Cardiovascular medical devices have accounted for a third of FDA recalls and many of those devices were originally approved through the 510(k) process. Most recently, a Johnson & Johnson company, Depuy Orthopedics, recalled 93,000 hip implants suspected of unaccounted for failure and the risk of releasing dangerous levels of cobalt and chromium into patients’ bodies.
Perhaps one of the “poster children” for 510(k) failure were intra-articularly placed pain pumps designed to inject pain killers, like bupivacaine, directly into patient joint spaces immediately after surgery. There is nothing wrong with using bupivacaine during surgery to bathe the wound site and provide for some pain reduction in the tissues immediately adjacent to the surgical site. In addition, there is nothing particularly wrong with machines that gauge the injection of pain killers into patients in an effort to both relieve pain and to control patient addiction to the drugs.
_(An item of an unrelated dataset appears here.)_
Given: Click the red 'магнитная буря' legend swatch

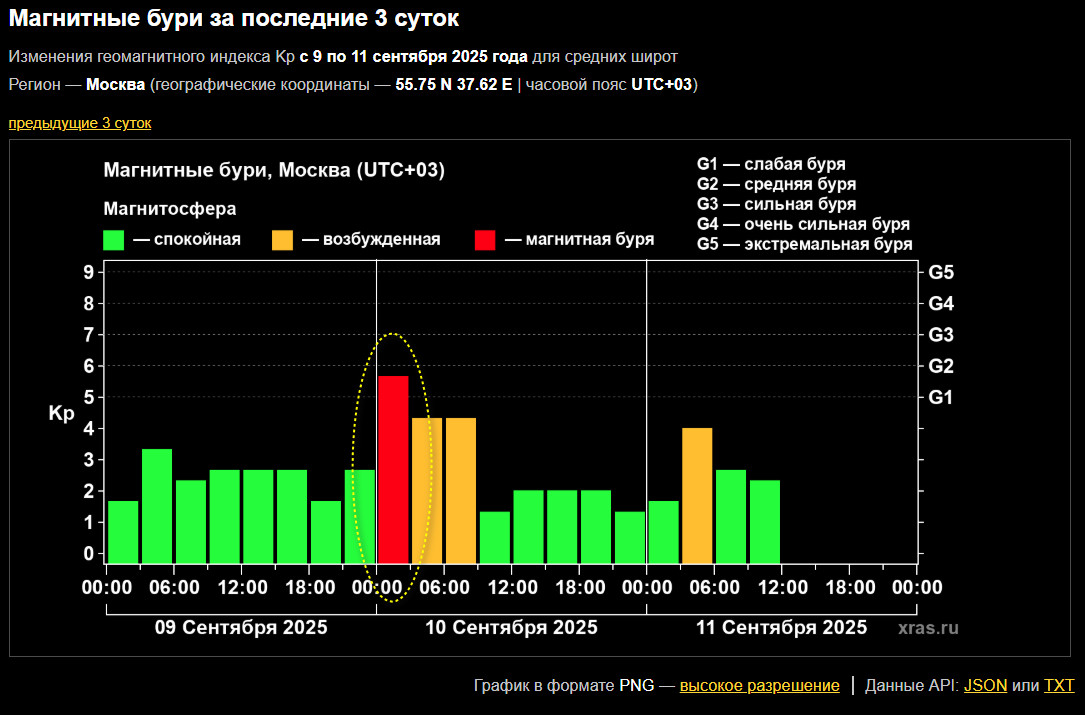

What was wrong was the way in which pain manufacturers attempted to get their new machine approved and the untested way in which they knew they would be recommending their device to be used. The various manufacturers submitted 510(k) approvals and provided documentation that their products were substantially equivalent to other similar devices already on the market. Was that true; did their statements come with candor and transparency? Well, the 510(k) submissions were, one could argue, truthful; at least as far as they went in disclosing facts. Unfortunately, it can be fairly said that the manufacturers failed to disclose “the rest of the story”.
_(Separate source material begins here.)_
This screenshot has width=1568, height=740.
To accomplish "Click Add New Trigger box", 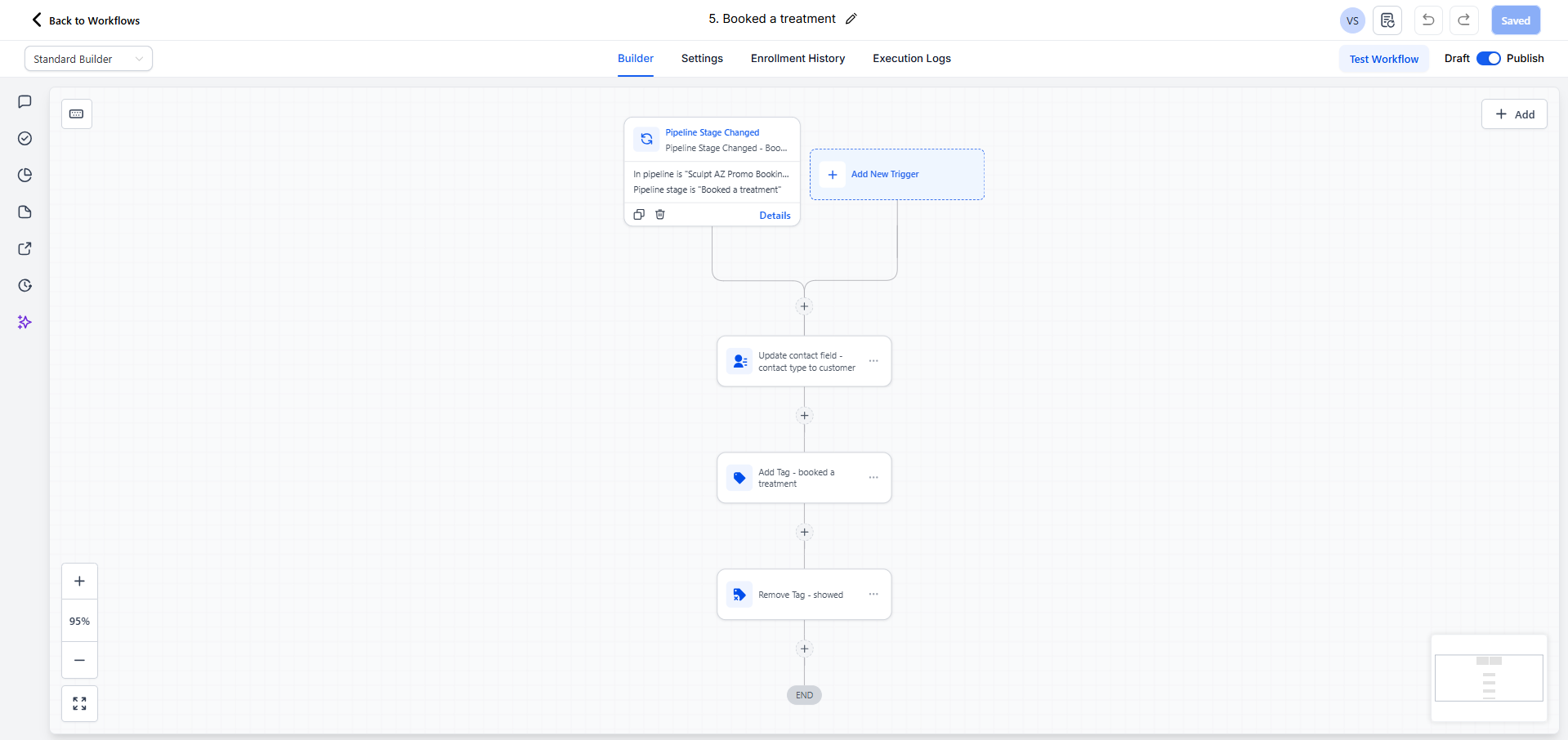I will [x=896, y=174].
The FDA approved the devices, but at least in one case, the FDA specifically forbid the use of the device in orthopedic patients. What the manufacturers did not fully inform the FDA about was their intentions to instruct for use of the device in post operative orthopedic patients by, for the first time, recommending the injection of pain killer directly into the joint spaces. They did not disclose to the FDA they intended to launch intensive marketing campaigns and recommend that physicians implant the drug delivering device into the joint space, but fail to disclose to the physicians that this process had never been tested for safety. They forgot to tell the FDA they would be holding seminars to explain to physicians the best methods for using the pain pumps in the joint space. That entire physician targeted presentations would be disseminated to teach physicians the best ways to code the use of their device in order to get insurance company or Medicare approval for this previously unknown treatment (check out Medicare Definition).
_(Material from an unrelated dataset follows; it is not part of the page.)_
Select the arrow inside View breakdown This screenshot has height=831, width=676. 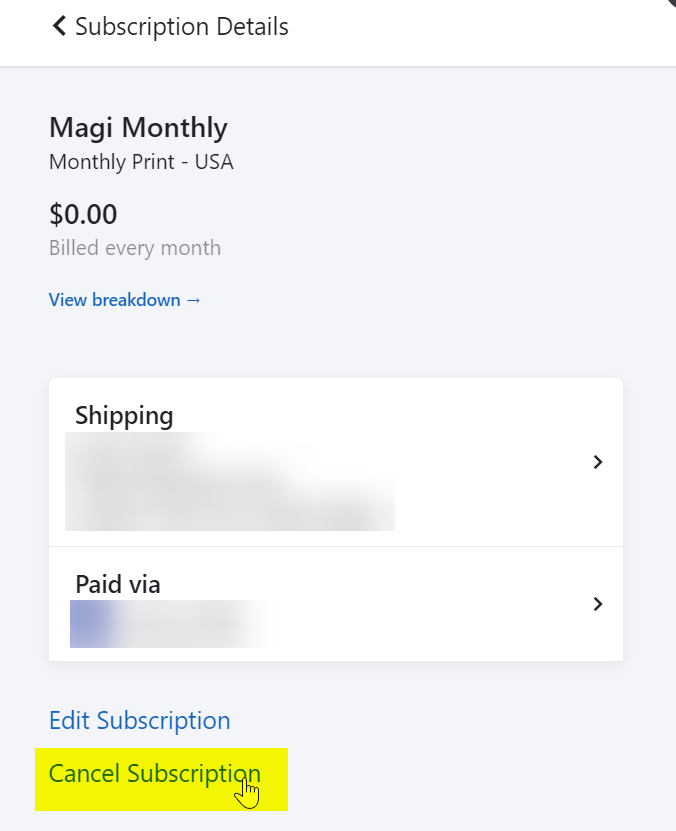pos(191,299)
As a result, hundreds of, typically very young, athletic patients were sentenced to additional surgeries on their joints; in some cases surgeries requiring complete joint replacements more than once during their lifetimes.
The pain pump manufacturers have tried to justify their actions with a “who knew” defense. They claim that no reliable scientific evidence existed that would have provided warning for the use to which they recommended their device.
That is not entirely accurate either. At least one study did exist before the pain pumps received approval that should have caused concern for everyone. That study was not a part of any manufacturer’s submissions to the FDA. But, largely insufficient studies existed because the pain pump manufacturers failed to fully disclose how they intended to use their devices and failed to tell the FDA that the use was a new, untested and novel approach. It was the failure on the manufacturers themselves to conduct premarket testing and evaluation that created the lack of studies and their deceptive defense.
Did the system fail? Yes and no. One might argue that had all the procedures been followed and all regulation complied with, the system would have worked quite well. So, should we criticize the FDA for their failure to ask just the right questions or should manufacturers of recalled devices be held accountable for “honesty, candor and transparency”… or the lack thereof.